En s’appuyant exclusivement sur la production nationale d’aliments pour animaux, la Suisse peut continuer à produire 349 kilogrammes de lait et de produits laitiers et 21 kilogrammes de viande par personne et par an. 

Toutefois, cela ne nous permettrait pas d’atteindre nos objectifs climatiques. C’est pourquoi nous misons sur une agriculture écologique et respectueuse des animaux (Vision PERA de Greenpeace). Ainsi, nous, les Suisses, pourrions encore consommer environ 10 kilos de viande, 48 œufs et 237 kilos de lait par habitant et par an.

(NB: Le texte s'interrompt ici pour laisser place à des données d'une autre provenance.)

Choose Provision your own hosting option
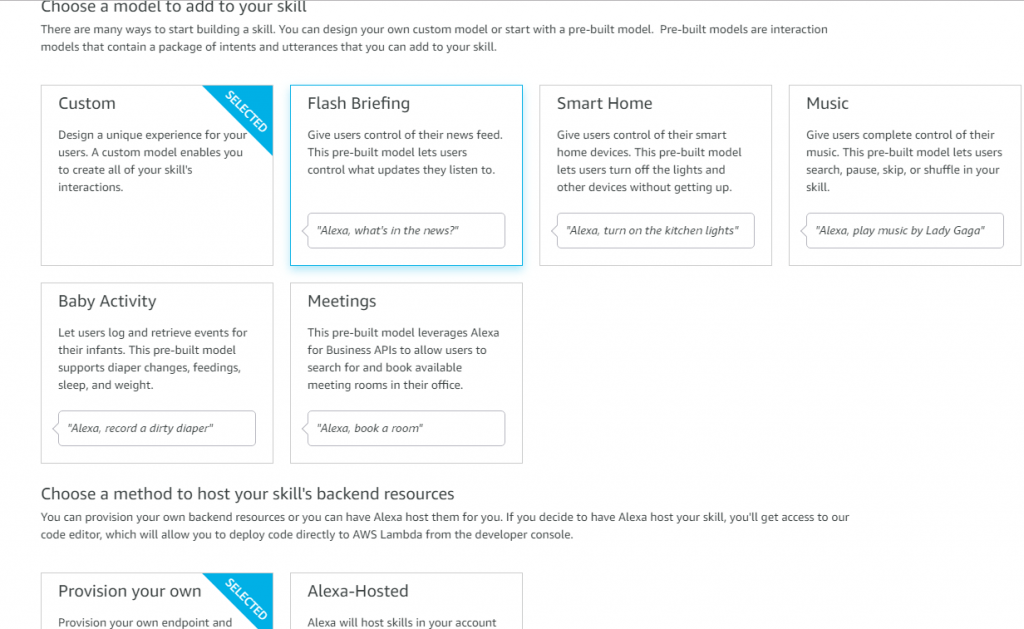The image size is (1024, 629). [x=157, y=601]
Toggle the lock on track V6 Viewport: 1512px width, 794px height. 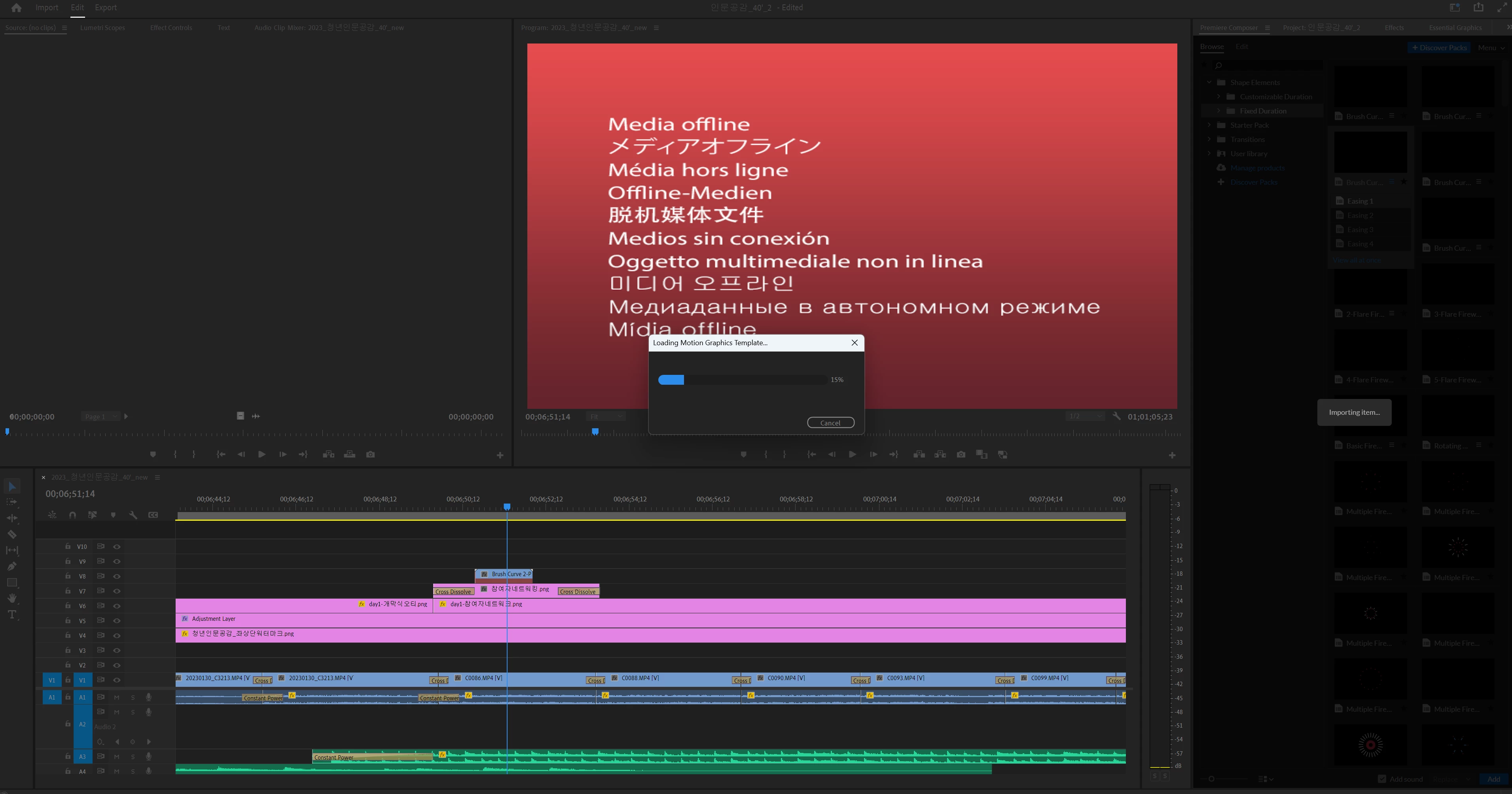tap(68, 606)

Bien sûr, cela nécessite aussi un changement dans notre alimentation. Nous mangeons trop de produits d’origine animale. Nous ne nuisons pas seulement à l’environnement, mais aussi à notre santé. Il existe aujourd’hui d’innombrables outils pour faciliter le passage à une alimentation essentiellement végétale. Parcourez ces délicieuses recettes, par exemple.

Pour que les agriculteurs puissent mettre en œuvre de véritables alternatives à la production animale dans leurs exploitations (par exemple, la culture d’herbes ou d’avoine), une réforme politique globale de l’agriculture est nécessaire. Aidez à augmenter la pression sur les politiciens et rejoignez- nous pour exiger des changements. Signez notre pétition et partagez nos contenus avec vos proches.  

Voici ce que signifie une Production écologique et respectueuse des animaux (PERA) :

  • Les champs servent directement à produire de la nourriture pour les humains. Soit des céréales, des légumes et des légumineuses. La Suisse ne cultive ni n’importe de fourrage pour les animaux.
  • Le nombre d’animaux détenus doit correspondre à ce qui peut être nourri avec l’herbe des prés et des pâturages, ainsi qu’avec les restes de la production alimentaire. Cela signifie qu’il y a encore des vaches dans les régions montagneuses et les Alpes, mais peu dans le Moyen-Pays et beaucoup moins de porcs et de volailles.
  • Les animaux sont détenus de façon respectueuse. Tous les animaux de rente ont accès à un pâturage. Au lieu de races hybridées pour des performances maximales, la détention mise sur de robustes animaux à double fin, et les veaux peuvent grandir en association familiale avec leurs mères.
  • Cultures adaptées à la station au lieu de cultures intensives. Les cultures trop intensives pratiquées en Suisse sont réduites à un niveau durable à long terme et les cultures sont diversifiées. Les engrais artificiels et les pesticides chimiques ne sont plus utilisés.
  • Il y a plus de place pour la nature. Nous renonçons à utiliser le dernier mètre carré de terres agricoles et rendons 400’000 hectares à la nature.